Data:
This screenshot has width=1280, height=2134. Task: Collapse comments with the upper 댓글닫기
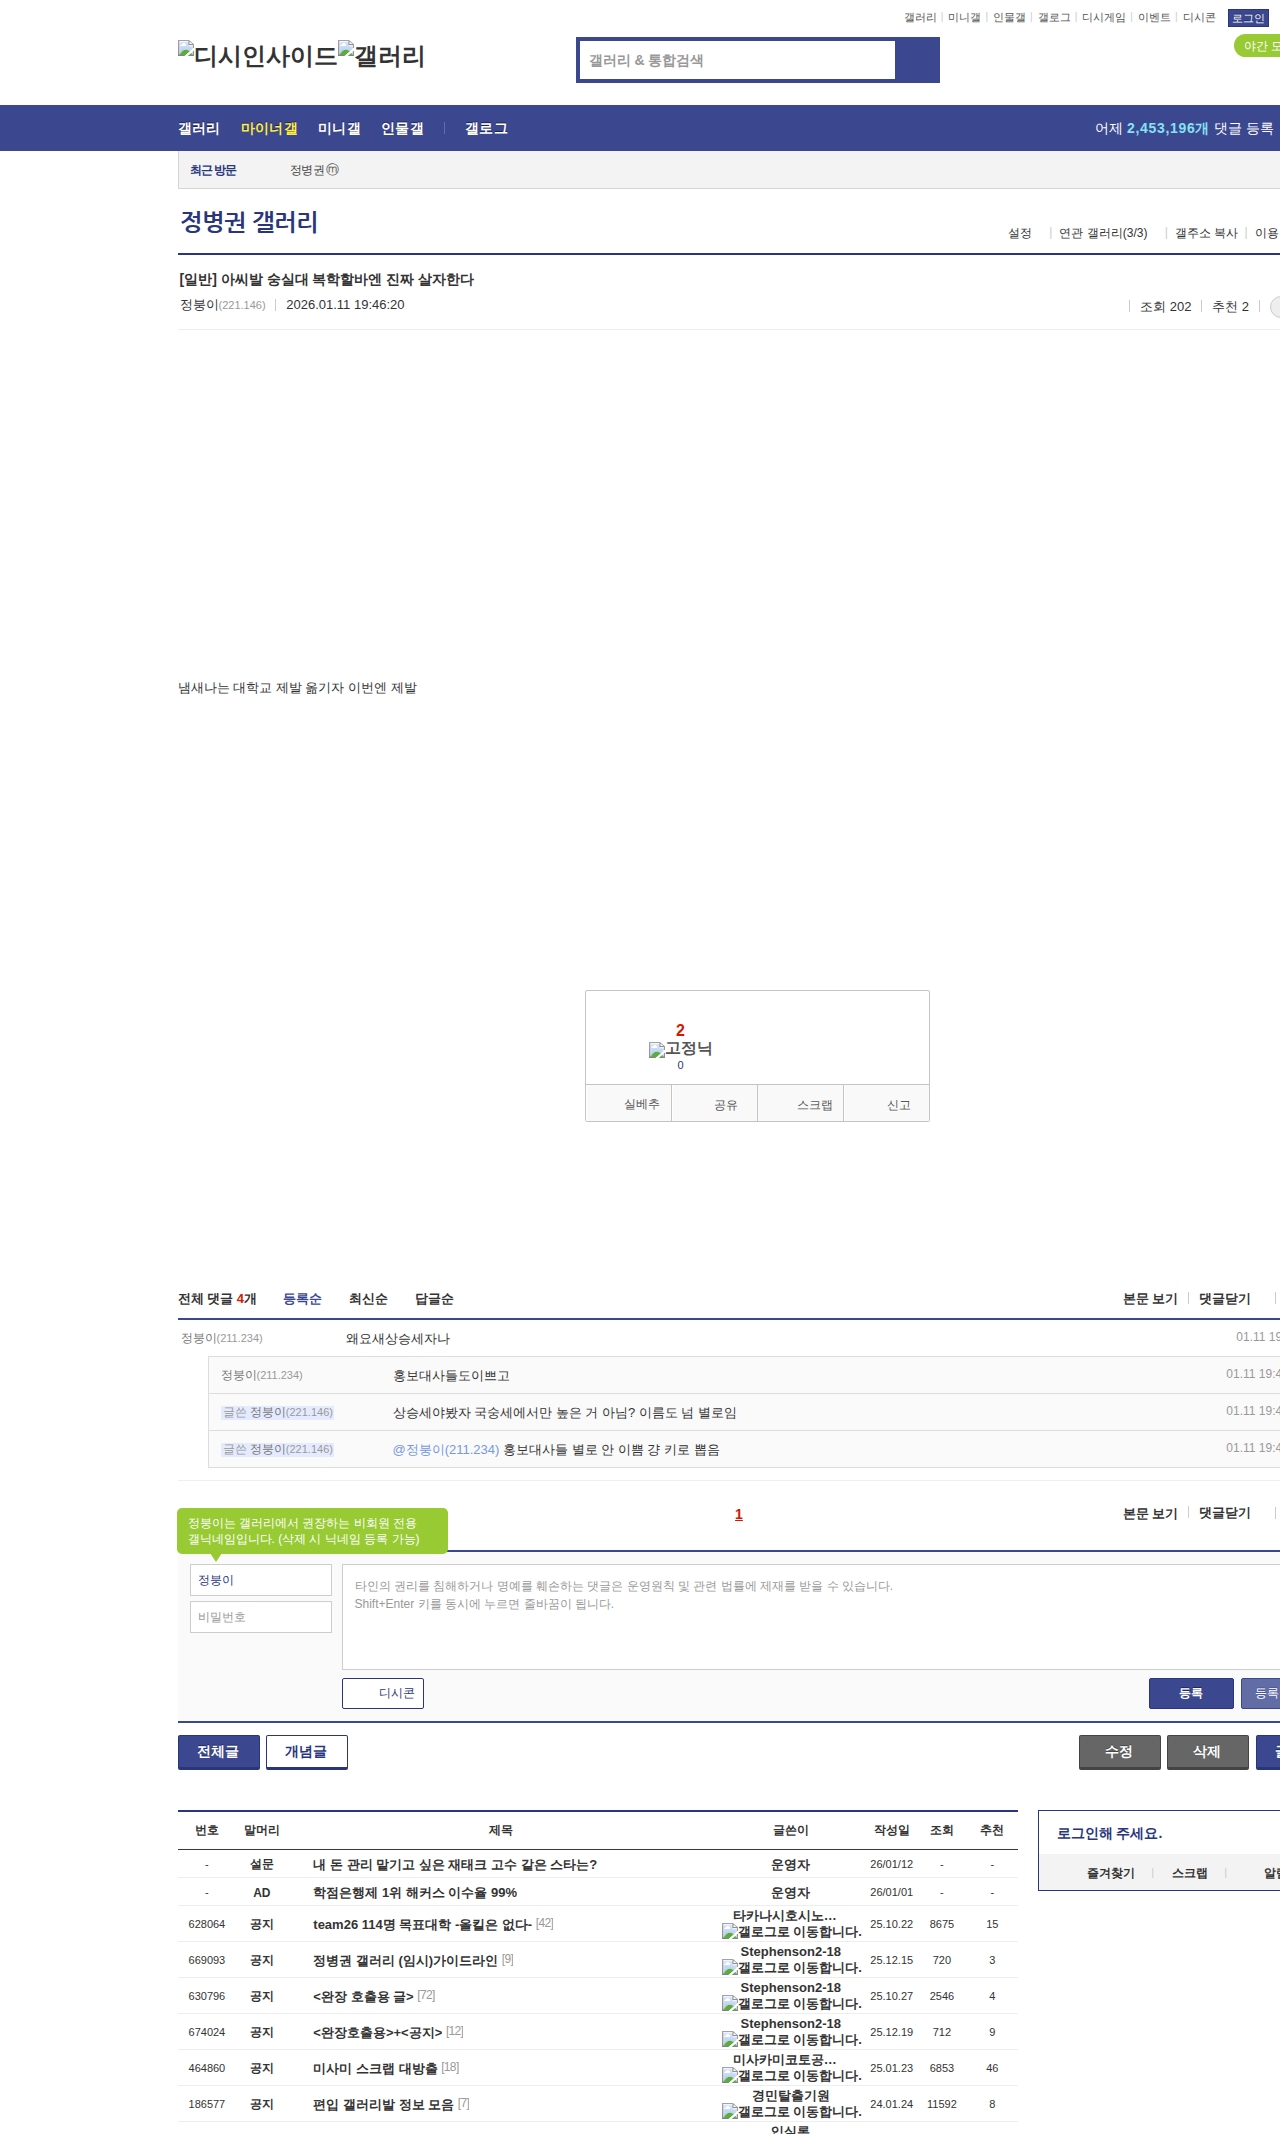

...

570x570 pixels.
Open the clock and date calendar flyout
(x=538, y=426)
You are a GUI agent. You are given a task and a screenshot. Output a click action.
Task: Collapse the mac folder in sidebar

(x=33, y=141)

Assigned task:
Go through the listing above and report how many of its lines contain the word "screenshot", with only the number as output.

Response to the task:
2